RECORDS TO USE
******************************

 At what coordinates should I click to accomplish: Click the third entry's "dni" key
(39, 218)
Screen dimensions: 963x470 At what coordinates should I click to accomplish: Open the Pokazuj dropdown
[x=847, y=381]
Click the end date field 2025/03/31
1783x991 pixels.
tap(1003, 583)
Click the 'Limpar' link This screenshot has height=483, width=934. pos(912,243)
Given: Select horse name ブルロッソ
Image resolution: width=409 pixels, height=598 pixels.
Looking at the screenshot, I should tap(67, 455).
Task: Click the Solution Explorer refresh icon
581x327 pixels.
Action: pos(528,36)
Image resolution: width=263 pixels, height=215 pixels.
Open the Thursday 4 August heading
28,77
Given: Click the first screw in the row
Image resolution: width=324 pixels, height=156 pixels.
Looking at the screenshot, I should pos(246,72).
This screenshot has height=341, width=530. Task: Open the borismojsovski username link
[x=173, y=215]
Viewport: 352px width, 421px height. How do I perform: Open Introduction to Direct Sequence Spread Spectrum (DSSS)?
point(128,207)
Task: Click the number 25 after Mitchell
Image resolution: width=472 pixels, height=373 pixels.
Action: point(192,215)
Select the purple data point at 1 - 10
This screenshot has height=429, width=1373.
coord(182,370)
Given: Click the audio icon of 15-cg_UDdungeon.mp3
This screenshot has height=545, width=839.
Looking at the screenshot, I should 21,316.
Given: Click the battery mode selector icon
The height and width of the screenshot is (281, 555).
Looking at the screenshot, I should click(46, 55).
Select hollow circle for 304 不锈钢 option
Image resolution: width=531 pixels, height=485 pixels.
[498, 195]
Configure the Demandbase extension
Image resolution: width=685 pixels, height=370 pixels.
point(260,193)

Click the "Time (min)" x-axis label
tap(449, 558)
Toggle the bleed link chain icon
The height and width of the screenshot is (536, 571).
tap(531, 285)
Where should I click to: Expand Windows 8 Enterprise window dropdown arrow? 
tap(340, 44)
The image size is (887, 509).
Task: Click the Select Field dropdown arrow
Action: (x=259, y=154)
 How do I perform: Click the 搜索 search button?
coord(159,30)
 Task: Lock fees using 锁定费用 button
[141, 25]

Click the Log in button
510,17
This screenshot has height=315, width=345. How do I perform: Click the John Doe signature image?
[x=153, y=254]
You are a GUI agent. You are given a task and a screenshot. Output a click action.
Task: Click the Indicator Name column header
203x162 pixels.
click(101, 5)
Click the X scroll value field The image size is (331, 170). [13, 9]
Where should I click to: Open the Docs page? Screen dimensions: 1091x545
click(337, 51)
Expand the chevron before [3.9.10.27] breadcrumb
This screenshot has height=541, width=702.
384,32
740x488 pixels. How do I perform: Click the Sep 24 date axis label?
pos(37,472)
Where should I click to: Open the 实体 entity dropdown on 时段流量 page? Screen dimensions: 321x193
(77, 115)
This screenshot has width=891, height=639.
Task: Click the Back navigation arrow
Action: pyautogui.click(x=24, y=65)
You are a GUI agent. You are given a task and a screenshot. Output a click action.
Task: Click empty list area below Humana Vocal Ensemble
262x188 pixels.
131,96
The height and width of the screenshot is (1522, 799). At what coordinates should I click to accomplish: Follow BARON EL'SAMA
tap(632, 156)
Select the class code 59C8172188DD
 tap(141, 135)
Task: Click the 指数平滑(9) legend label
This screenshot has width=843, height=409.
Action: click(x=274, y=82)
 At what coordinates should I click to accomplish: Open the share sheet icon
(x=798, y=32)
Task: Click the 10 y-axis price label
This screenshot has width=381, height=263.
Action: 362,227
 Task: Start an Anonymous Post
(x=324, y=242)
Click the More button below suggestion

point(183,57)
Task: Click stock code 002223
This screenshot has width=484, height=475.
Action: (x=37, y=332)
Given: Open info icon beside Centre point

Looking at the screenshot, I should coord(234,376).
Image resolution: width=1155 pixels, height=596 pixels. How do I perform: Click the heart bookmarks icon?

******************************

WORK INSTRUCTIONS
In the entries above, please find the line with "203x162 pixels." and the line with "Task: Click stock code 002223", then write out exactly those two lines and every line between them, and nothing more.

ANSWER BELOW
203x162 pixels.
click(101, 5)
Click the X scroll value field The image size is (331, 170). [13, 9]
Where should I click to: Open the Docs page? Screen dimensions: 1091x545
click(337, 51)
Expand the chevron before [3.9.10.27] breadcrumb
This screenshot has height=541, width=702.
384,32
740x488 pixels. How do I perform: Click the Sep 24 date axis label?
pos(37,472)
Where should I click to: Open the 实体 entity dropdown on 时段流量 page? Screen dimensions: 321x193
(77, 115)
This screenshot has width=891, height=639.
Task: Click the Back navigation arrow
Action: pyautogui.click(x=24, y=65)
You are a GUI agent. You are given a task and a screenshot. Output a click action.
Task: Click empty list area below Humana Vocal Ensemble
262x188 pixels.
131,96
The height and width of the screenshot is (1522, 799). At what coordinates should I click to accomplish: Follow BARON EL'SAMA
tap(632, 156)
Select the class code 59C8172188DD
 tap(141, 135)
Task: Click the 指数平滑(9) legend label
This screenshot has width=843, height=409.
Action: click(x=274, y=82)
 At what coordinates should I click to accomplish: Open the share sheet icon
(x=798, y=32)
Task: Click the 10 y-axis price label
This screenshot has width=381, height=263.
Action: 362,227
 Task: Start an Anonymous Post
(x=324, y=242)
Click the More button below suggestion

point(183,57)
Task: Click stock code 002223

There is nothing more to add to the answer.